Entre aplausos, consignas y un fuerte operativo de seguridad, Grecia Quiroz, viuda del alcalde asesinado de Uruapan, Carlos Manzo Rodríguez, asumió este miércoles la presidencia municipal ante el Congreso de Michoacán.

Mataron a Carlos Manzo, pero no pudieron matar lo que despertó”, expresó Quiroz durante su toma de protesta, en un discurso que evocó el legado político de su esposo y criticó la falta de respuesta de las autoridades federales y estatales frente a los llamados de auxilio que él realizó antes de su muerte.

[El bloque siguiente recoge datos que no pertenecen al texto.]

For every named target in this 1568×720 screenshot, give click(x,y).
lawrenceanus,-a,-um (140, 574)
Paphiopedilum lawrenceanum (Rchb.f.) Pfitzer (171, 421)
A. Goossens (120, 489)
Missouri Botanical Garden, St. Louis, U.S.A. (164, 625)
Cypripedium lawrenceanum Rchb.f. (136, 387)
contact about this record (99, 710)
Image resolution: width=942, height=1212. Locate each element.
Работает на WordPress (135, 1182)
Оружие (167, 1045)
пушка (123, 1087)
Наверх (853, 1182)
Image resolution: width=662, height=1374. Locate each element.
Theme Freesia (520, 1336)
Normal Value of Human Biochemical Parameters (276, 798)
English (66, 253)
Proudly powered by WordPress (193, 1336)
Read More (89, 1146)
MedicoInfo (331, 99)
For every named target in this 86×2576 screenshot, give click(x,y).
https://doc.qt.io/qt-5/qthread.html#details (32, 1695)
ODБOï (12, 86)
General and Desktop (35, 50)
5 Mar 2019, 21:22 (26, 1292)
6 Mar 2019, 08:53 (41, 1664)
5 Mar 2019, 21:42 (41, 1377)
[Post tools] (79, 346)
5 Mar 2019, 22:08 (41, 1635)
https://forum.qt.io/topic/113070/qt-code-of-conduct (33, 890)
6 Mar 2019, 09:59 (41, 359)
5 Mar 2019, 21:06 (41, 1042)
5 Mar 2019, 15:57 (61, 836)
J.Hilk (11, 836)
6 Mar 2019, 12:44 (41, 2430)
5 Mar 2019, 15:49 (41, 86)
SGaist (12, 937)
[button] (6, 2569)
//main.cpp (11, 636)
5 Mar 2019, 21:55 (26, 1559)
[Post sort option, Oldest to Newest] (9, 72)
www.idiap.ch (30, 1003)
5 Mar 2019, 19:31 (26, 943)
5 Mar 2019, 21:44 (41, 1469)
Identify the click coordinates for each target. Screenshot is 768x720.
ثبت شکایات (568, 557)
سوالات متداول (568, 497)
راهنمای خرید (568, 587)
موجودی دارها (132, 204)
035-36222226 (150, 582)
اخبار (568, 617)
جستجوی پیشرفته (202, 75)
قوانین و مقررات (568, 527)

La ceremonia estuvo marcada por la presencia de elementos de la Guardia Nacional, quienes escoltaron la llegada de Quiroz al recinto legislativo. La sesión, que duró poco menos de una hora, incluyó un minuto de aplausos en memoria del alcalde asesinado y múltiples manifestaciones de apoyo hacia su sucesora, entre ellas el grito de “¡No estás sola!”.

Durante su intervención, Quiroz afirmó que continuará con el proyecto político que su esposo encabezó, conocido como el Movimiento del Sombrero, y prometió “seguir sus pasos” en busca de un “Uruapan, un Michoacán y un México” como el que él anhelaba.

Él temía por su vida, por la de sus hijos, por la mía. En la complicidad llevan sangre en las manos”, declaró frente a un Congreso con mayoría oficialista, cuyos integrantes evitaron responder a los señalamientos.

El legislador independiente Carlos Bautista Tafolla, integrante del Movimiento del Sombrero, acusó al gobierno federal de omisión. “A Carlos no lo asesinaron, ustedes dejaron que lo asesinaran. Su muerte fue una ejecución anunciada”, sostuvo.

Por su parte, representantes del PRI y del PAN manifestaron su respaldo a Quiroz y exigieron justicia por el homicidio. “Estamos contigo, Grecia, estamos con Uruapan”, expresó la diputada panista Vanessa Caratachea.

Horas antes de la sesión, la presidenta Claudia Sheinbaum informó que se reunió con Quiroz en Palacio Nacional, donde se comprometió a reforzar la seguridad en el municipio mediante el Plan Michoacán por la Paz y la Justicia.

Carlos Manzo, de 40 años, fue asesinado el pasado 2 de noviembre durante las celebraciones del Día de Muertos en una plaza pública de Uruapan. Recibió siete disparos frente a decenas de asistentes, y su agresor fue abatido en el lugar por su escolta.

El crimen del alcalde provocó protestas en distintas ciudades michoacanas, incluida Morelia, donde ciudadanos y simpatizantes exigieron el fin de la violencia que aqueja al estado.

En los últimos tres años, siete presidentes municipales han sido asesinados en Michoacán, entidad que enfrenta una disputa entre diversos grupos criminales, entre ellos el Cártel Jalisco Nueva Generación, Los Viagras y La Familia Michoacana.